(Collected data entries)
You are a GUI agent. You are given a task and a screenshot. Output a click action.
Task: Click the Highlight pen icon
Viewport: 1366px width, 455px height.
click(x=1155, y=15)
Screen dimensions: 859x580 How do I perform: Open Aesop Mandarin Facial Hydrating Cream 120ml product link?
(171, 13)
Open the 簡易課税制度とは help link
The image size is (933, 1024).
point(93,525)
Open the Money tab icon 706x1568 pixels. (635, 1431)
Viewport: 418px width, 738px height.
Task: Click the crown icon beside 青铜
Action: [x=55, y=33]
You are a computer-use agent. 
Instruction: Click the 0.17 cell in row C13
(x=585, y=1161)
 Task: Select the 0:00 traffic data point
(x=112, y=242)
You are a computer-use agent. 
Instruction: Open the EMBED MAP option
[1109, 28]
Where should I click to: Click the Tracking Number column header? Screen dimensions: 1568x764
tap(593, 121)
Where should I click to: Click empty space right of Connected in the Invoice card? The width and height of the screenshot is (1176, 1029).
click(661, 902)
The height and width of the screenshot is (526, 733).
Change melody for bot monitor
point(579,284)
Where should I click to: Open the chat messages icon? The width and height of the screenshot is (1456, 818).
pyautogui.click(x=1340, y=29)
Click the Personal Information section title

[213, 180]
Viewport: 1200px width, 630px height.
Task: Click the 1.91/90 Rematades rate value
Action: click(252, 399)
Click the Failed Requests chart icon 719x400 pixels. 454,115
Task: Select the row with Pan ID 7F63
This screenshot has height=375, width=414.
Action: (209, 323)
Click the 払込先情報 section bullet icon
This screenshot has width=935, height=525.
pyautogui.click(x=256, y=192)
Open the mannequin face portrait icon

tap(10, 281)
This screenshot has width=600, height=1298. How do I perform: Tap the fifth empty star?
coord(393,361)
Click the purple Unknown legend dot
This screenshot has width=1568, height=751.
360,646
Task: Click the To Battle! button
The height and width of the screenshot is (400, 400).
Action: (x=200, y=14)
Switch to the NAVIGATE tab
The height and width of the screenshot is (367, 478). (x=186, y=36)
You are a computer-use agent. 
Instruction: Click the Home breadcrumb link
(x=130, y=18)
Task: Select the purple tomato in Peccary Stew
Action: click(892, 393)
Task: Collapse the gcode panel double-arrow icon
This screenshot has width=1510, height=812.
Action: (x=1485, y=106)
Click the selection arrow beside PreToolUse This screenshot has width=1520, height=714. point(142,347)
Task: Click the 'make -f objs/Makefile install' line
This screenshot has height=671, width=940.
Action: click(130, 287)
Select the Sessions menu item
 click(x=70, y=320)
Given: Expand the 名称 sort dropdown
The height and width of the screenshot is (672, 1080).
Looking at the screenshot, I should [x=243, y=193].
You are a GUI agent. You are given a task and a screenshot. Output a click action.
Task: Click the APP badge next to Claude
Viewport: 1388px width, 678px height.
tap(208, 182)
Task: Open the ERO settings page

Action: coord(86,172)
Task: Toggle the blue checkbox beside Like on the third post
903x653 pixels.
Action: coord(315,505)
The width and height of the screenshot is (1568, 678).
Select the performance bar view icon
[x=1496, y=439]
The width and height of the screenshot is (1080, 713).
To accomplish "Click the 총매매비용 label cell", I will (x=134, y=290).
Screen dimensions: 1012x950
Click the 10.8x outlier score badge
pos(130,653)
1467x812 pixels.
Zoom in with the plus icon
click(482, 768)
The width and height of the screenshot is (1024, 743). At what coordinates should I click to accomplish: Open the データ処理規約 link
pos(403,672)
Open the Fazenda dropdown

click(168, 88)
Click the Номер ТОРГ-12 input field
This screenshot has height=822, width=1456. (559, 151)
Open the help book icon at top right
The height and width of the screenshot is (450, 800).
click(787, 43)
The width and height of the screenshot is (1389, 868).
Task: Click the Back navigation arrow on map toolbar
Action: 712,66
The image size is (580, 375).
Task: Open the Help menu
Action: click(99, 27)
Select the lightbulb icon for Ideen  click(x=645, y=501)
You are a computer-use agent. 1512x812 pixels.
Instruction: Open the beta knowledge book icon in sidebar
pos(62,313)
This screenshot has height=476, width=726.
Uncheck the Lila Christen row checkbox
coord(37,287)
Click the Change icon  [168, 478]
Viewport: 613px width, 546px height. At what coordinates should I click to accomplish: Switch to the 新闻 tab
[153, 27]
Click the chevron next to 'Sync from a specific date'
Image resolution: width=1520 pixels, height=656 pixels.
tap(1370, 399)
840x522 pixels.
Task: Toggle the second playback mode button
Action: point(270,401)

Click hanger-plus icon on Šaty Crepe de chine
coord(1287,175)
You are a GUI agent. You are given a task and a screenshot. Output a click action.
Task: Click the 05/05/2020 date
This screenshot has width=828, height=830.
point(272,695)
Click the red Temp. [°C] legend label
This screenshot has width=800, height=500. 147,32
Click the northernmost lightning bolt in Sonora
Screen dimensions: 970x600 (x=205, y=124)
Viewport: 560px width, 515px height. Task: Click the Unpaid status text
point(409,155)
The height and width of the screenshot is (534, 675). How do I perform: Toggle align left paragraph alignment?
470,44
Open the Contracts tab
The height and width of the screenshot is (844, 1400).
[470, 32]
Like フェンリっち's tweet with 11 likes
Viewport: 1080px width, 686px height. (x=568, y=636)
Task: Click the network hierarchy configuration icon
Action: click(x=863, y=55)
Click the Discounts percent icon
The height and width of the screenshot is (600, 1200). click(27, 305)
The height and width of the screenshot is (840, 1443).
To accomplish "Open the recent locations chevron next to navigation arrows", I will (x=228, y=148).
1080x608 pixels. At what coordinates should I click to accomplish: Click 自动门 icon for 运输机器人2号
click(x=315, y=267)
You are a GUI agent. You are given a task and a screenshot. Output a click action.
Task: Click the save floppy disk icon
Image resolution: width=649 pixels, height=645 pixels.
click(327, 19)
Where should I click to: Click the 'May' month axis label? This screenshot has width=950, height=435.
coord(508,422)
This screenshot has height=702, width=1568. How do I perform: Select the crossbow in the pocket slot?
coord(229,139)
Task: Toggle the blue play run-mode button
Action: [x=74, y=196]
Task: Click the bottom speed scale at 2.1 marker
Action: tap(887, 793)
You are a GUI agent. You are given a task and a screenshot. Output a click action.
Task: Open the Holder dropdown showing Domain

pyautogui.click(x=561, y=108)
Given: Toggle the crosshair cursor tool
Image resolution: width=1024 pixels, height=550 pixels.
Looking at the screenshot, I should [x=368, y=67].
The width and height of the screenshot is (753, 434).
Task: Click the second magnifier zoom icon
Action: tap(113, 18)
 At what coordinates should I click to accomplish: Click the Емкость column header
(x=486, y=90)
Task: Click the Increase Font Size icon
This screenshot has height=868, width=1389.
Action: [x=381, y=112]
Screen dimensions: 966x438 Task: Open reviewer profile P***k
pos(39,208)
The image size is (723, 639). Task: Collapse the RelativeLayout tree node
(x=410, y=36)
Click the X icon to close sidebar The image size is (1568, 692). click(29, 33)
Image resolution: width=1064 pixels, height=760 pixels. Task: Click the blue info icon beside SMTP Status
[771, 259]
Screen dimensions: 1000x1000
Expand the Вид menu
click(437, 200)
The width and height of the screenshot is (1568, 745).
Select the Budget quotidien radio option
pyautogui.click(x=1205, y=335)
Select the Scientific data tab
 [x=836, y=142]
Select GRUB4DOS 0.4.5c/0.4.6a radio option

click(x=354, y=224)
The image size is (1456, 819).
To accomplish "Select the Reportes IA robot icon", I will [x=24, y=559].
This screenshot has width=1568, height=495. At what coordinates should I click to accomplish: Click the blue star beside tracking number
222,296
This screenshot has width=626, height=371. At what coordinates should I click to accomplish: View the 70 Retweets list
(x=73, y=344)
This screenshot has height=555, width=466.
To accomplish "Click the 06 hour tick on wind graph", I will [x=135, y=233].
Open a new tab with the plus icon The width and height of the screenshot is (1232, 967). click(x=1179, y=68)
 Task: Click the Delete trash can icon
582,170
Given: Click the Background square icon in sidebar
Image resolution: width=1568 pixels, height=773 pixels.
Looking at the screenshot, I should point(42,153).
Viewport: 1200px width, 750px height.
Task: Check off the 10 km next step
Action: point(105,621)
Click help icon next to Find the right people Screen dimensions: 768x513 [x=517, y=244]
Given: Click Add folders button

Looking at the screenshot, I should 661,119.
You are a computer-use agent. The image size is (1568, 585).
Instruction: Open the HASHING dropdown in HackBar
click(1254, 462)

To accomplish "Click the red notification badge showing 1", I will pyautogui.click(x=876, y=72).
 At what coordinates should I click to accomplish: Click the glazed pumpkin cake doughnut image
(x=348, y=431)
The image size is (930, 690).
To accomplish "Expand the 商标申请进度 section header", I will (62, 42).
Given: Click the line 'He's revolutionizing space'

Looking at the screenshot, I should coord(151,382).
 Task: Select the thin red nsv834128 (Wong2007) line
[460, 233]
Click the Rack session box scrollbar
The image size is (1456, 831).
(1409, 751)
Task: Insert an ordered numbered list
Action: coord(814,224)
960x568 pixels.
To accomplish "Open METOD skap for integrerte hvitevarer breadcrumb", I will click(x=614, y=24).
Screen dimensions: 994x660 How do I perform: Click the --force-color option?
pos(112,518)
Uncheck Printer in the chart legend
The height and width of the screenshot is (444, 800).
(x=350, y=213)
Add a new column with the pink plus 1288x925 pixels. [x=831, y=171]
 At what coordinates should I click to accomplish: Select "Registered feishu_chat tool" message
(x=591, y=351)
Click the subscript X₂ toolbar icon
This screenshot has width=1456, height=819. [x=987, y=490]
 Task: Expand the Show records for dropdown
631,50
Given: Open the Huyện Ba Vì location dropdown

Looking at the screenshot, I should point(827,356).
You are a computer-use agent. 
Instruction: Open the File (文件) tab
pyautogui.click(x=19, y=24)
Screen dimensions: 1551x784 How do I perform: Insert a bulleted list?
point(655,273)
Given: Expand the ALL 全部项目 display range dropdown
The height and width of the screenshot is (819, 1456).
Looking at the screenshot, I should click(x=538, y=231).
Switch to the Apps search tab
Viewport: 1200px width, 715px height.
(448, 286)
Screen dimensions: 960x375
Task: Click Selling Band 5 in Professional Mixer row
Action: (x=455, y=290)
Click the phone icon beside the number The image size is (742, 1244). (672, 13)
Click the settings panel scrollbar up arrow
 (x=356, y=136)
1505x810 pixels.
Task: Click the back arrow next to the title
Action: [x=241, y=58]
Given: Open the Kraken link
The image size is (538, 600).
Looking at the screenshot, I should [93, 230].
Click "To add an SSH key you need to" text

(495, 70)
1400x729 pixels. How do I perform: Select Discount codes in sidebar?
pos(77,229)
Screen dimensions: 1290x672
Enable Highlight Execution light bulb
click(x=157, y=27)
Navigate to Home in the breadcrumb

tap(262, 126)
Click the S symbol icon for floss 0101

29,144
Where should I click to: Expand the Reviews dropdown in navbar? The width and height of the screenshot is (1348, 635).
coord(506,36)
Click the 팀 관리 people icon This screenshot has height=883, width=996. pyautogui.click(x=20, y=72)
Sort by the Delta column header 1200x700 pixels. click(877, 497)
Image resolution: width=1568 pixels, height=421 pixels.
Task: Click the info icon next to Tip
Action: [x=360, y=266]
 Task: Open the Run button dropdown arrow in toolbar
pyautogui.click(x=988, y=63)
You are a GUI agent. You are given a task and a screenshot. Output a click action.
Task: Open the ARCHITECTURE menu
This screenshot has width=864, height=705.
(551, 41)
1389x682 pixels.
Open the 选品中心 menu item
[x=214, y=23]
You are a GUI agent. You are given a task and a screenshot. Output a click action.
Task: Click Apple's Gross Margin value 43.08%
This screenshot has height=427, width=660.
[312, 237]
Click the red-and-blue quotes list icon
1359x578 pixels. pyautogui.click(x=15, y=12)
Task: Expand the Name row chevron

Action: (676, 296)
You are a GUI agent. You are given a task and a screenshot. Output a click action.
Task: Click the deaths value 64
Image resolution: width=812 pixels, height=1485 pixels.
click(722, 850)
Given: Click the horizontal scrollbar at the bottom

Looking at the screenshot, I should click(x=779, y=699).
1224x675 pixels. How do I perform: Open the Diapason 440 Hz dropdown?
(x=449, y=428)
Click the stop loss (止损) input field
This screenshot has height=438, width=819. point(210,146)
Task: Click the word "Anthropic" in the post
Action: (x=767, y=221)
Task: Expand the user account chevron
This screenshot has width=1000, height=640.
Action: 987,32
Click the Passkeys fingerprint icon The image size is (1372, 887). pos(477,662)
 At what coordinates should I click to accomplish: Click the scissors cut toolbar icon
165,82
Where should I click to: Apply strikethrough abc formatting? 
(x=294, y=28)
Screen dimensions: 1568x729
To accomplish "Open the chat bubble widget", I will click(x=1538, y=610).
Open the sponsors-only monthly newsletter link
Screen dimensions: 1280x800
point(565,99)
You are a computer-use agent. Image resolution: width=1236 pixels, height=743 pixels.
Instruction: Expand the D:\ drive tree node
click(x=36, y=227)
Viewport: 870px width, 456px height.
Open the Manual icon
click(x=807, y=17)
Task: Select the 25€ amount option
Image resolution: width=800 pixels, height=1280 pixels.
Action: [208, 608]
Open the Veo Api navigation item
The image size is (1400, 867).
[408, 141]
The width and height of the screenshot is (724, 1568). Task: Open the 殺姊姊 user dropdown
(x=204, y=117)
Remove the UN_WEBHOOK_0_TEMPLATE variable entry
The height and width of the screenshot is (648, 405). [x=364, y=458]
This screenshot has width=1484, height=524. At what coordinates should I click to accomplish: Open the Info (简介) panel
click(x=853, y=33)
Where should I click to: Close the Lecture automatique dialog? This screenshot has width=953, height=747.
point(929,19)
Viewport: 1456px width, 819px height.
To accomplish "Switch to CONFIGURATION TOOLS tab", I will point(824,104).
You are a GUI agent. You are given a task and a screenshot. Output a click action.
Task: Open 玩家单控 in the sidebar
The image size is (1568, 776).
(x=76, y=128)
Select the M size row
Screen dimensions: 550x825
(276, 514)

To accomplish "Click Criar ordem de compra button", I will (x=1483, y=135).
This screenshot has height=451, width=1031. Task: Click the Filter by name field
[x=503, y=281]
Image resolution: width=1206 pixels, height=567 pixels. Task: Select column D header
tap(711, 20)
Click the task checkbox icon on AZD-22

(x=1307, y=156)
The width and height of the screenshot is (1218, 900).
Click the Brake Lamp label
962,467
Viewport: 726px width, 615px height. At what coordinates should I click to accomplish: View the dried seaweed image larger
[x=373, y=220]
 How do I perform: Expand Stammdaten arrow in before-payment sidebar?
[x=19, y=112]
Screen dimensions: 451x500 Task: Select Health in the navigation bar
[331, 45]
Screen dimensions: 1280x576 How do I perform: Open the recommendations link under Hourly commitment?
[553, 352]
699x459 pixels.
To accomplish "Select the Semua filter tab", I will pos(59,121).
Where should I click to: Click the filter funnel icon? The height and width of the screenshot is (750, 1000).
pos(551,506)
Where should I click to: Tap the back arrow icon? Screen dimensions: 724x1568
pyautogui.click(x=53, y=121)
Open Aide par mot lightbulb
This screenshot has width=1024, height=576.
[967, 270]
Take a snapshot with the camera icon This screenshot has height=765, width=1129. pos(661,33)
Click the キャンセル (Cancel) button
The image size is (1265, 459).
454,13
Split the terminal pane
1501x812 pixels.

* REQUIRED WORK
Put the lines between the one holding "Screen dimensions: 1012x950" and the one holding "click(168, 88)", inclusive, into a Markdown table with the columns Number and Line. Number the lines in order, give each its own table row, and leave out blank lines.

* FULL OUTPUT
| Number | Line |
|---|---|
| 1 | Screen dimensions: 1012x950 |
| 2 | Click the 10.8x outlier score badge |
| 3 | pos(130,653) |
| 4 | 1467x812 pixels. |
| 5 | Zoom in with the plus icon |
| 6 | click(482, 768) |
| 7 | The width and height of the screenshot is (1024, 743). At what coordinates should I click to accomplish: Open the データ処理規約 link |
| 8 | pos(403,672) |
| 9 | Open the Fazenda dropdown |
| 10 | click(168, 88) |